En aquel momento, una voz dijo:
—No, señor Kerrigan, mi marido no necesita divertirse con ninguna mala mujer.
Frank hizo un gesto de sorpresa. Por una puerta interior había aparecido una mujer alta, huesuda.
Tom tosió.
—Frank, ella es Ana, mi mujer.
—No sabía que te hubieses casado.
Ana levantó la barbilla.
—Tom no es como usted, señor Kerrigan. Es de los que quieren tener una familia y un hogar.
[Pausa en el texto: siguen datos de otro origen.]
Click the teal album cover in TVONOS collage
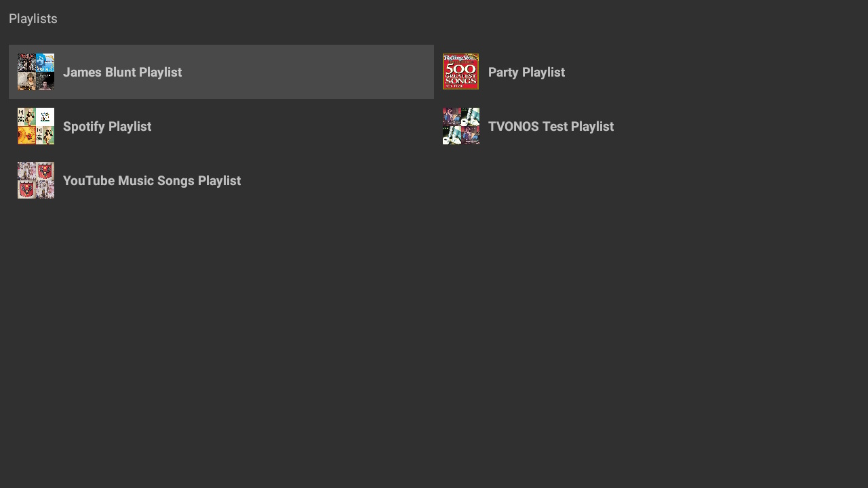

Frank se sintió molesto. Toda la alegría que le había embargado al encontrarse con su viejo amigo desapareció en un instante.
Tom carraspeó nuevamente.
—Me casé el año pasado, Frank. No sabía dónde estabas. De lo contrario, te habría invitado a mi boda.
—Entiendo.
—Te quedarás con nosotros unos días. Ana y yo tenemos una casa al final de la calle. Y un jardín muy lindo. Ana lo cuida.
Frank estaba mirando los ojos de Ana y supo que no le era nada simpático. Pero eso era una cosa natural. Las esposas nunca encontraban simpáticos a los viejos amigos del marido.
—Lo siento, Tom, pero ya te dije antes que estaba aquí de paso.
Se habría quedado con Tom varios días, pero ahora las cosas habían cambiado. No, no estaba dispuesto a soportar las punzadas de aquella mujer. Además, sólo serviría para que los esposos riñesen, ya que estaba claro que Tom quería a Ana.
—Oye, Frank, tienes que quedarte.
—No, muchacho. Me voy.
—Ana, ¿por qué no le dices que se quede?
—Quédese, señor Kerrigan. Así me podrá contar sus aventuras con esa clase de mujeres que a usted le gustan. Tom me ha contado ya algunas cosas, pero me gustaría oírselo a usted, que fue el protagonista de esas juergas, como ustedes las llaman.
Frank movió la cabeza en sentido negativo.
—No, Ana, no puedo aceptar su invitación. Me están esperando en otro sitio. Se trata de un negocio importante. Y yo perdería mucho dinero si permaneciese en Unionville un rato más. Sólo me detuve un instante para saludar a Tom.
Apretó el brazo de su antiguo amigo.
—Bien, Tom, me alegro de que seas feliz. Si vuelvo por aquí algún día, podré quedarme algún tiempo.
Pero Frank sabía que nunca más volvería por Unionville.
—Buena suerte, Frank —le dijo Tom.
—Encantado, Ana —dijo Frank.
—Lo mismo digo, señor Kerrigan.
Frank cambió otro apretón con Tom y salió de la comisaría.
Se había llevado una gran decepción. Pero la vida era así. Soltó de nuevo a su caballo y poco después salía le Unionville.